In our new mobile application example, hard benefits may take the shape of increased patient satisfaction (work with the medical team to gather these estimates; if the proposed project is a major paradigm shift, you may have to engage external sources). Soft benefits might include increased perceptions of satisfaction, credibility, or competence (ask your client to share the current process for determining levels of patient satisfaction). Collaborative detective work is essential when forecasting benefits.
Step Three
Subtract costs from benefits and analyze the results.
Once you have an informed estimation of hard and soft costs and benefits, you can formulate a project’s profitability—or “viability” if you don’t want to be as locked to the numbers. If the benefits outweigh the costs, then theoretically, your proposal merits serious consideration.
There are numerous considerations when determining the relationship between costs and benefits. Include some of the following questions as you weigh the results of the information you’ve gathered: What would happen if your client did nothing? Does the cost of the client’s investment in the project outweigh inactivity (are there short-term and long-term answers to this question)? What would be lost if the project failed to meet objectives? How long will it take to earn back the investment in the project—or, how many sales will have to be closed to make back the initial design investment? Determining how fast investments are returned can persuade decision makers to greenlight your project.
To track financial data, clients and designers must be willing to work together, sharing and evaluating numbers at the start and completion of a project. All too often, creative teams walk away after artwork has been delivered and aren’t involved with the work’s applied use. In this scenario, designers never get to see the results of their efforts, leaving the framing of the outcome entirely to the client’s perspective. This also creates a calendar-based service relationship. (“Hi Bob, it’s that time of year again to start thinking about producing the annual.”)

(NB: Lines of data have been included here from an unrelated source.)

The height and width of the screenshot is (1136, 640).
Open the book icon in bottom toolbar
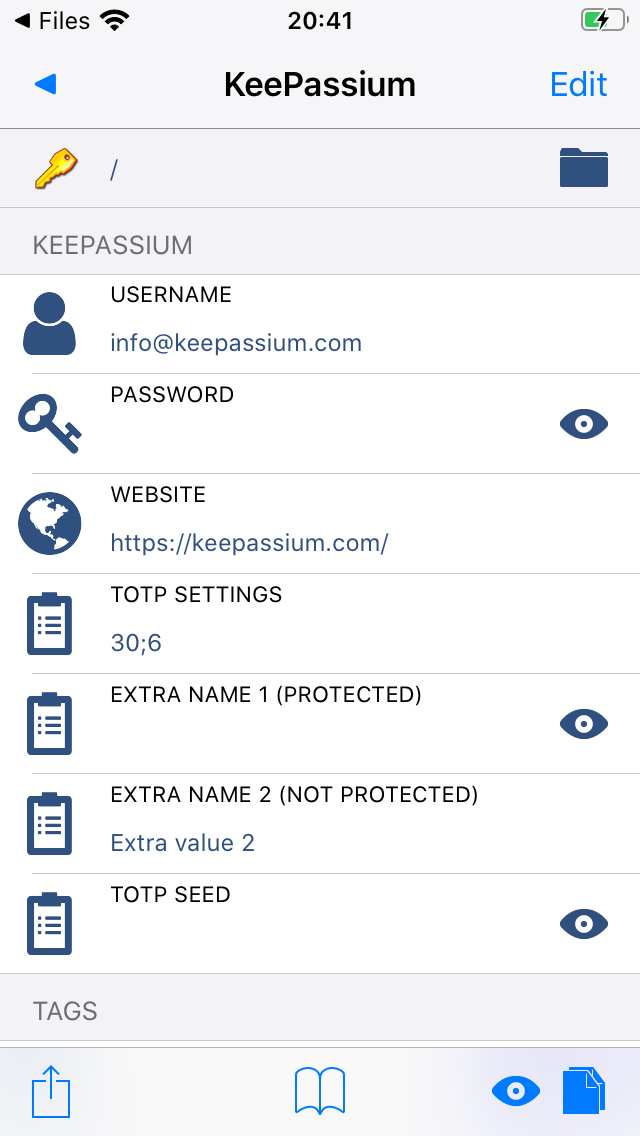pyautogui.click(x=320, y=1090)
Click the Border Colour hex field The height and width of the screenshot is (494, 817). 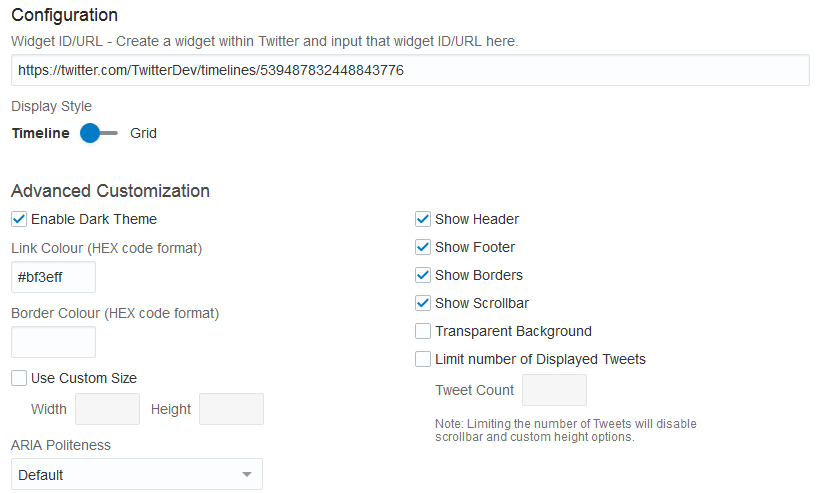(x=53, y=342)
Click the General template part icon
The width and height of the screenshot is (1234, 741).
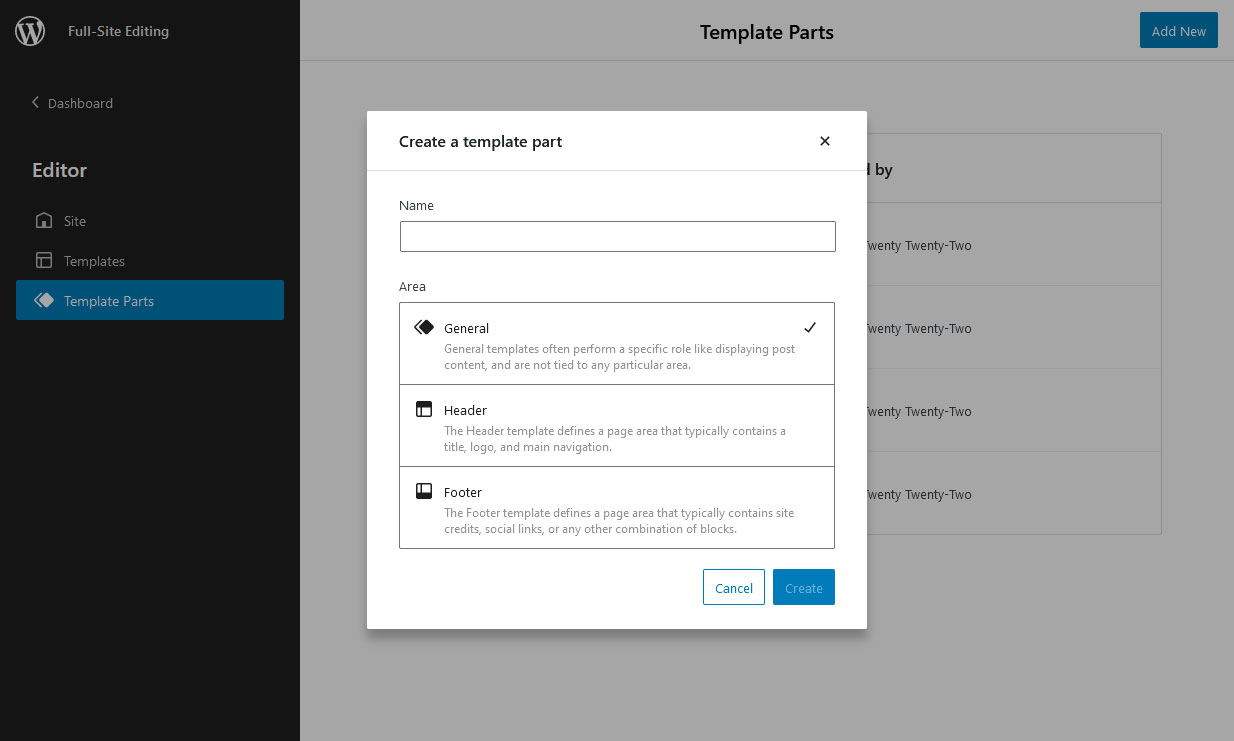point(423,326)
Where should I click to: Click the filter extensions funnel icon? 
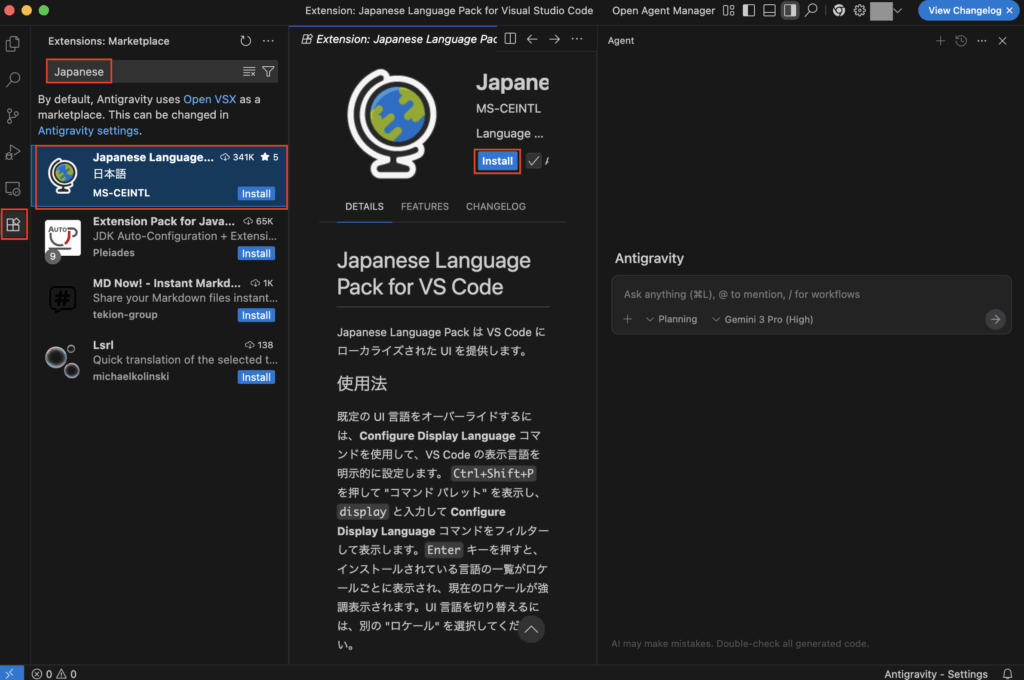[268, 72]
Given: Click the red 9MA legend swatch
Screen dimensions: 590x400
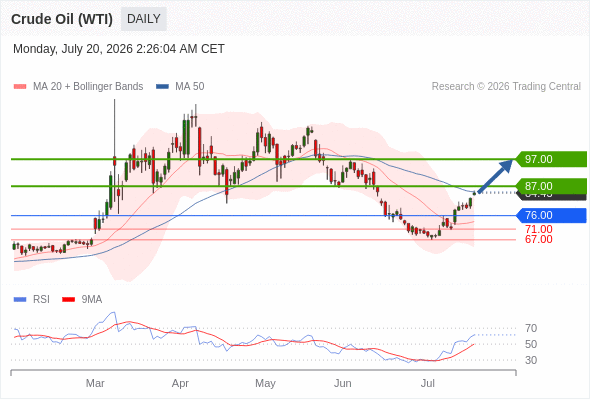Looking at the screenshot, I should pyautogui.click(x=68, y=300).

Product benefits include: visualizations of patient data for caregivers (easier to process than lengthy written descriptions); tools that help prioritize patient care; and the promotion of more efficient collaboration amongst health-care team members.
If you’re going to use metrics to establish impact, your client must view you as a partner. And remaining involved and responsive after the artifact has dropped positions you as an invested strategist. (“Sally, what if we use the message from the annual to drive all of this year’s investor-relations materials? Let’s see if we can put together a survey to determine how that message is resonating with key stakeholders.”)
Remember, not everyone is comfortable talking about money (this is a universal truth, from awkward family dinners, to dating mishaps and marital spats, to one of the top indicators that a prospective client is a future nightmare). Do you have a client who will share his or her sales projections? Or does the client treat any internal financial information as state secrets? If the corporate culture doesn’t allow for collaboration, none of these tools are available (and it’s probably an indicator that reciprocal partnerships aren’t either).
Build a relationship with your clients so that they understand how the work you’re creating is being used and what effects it has on their business, and then connect it to monetary impact. Help them recognize that they’re as responsible for actively engaging the collateral they’ve commissioned as you are for positioning it to serve them well. (If a marketing kit falls in sales’s desk drawer, does anyone hear it?)
- These concepts, from initial measurement to applied use to tracking, don’t work if you spring them at the conclusion of a project.
Make thoughtfully setting metrics a part of your services agreement at the outset of a project—and a part of the culture of your work. Tracking those outcomes, and the associated revenue earned, connects design to the bottom line.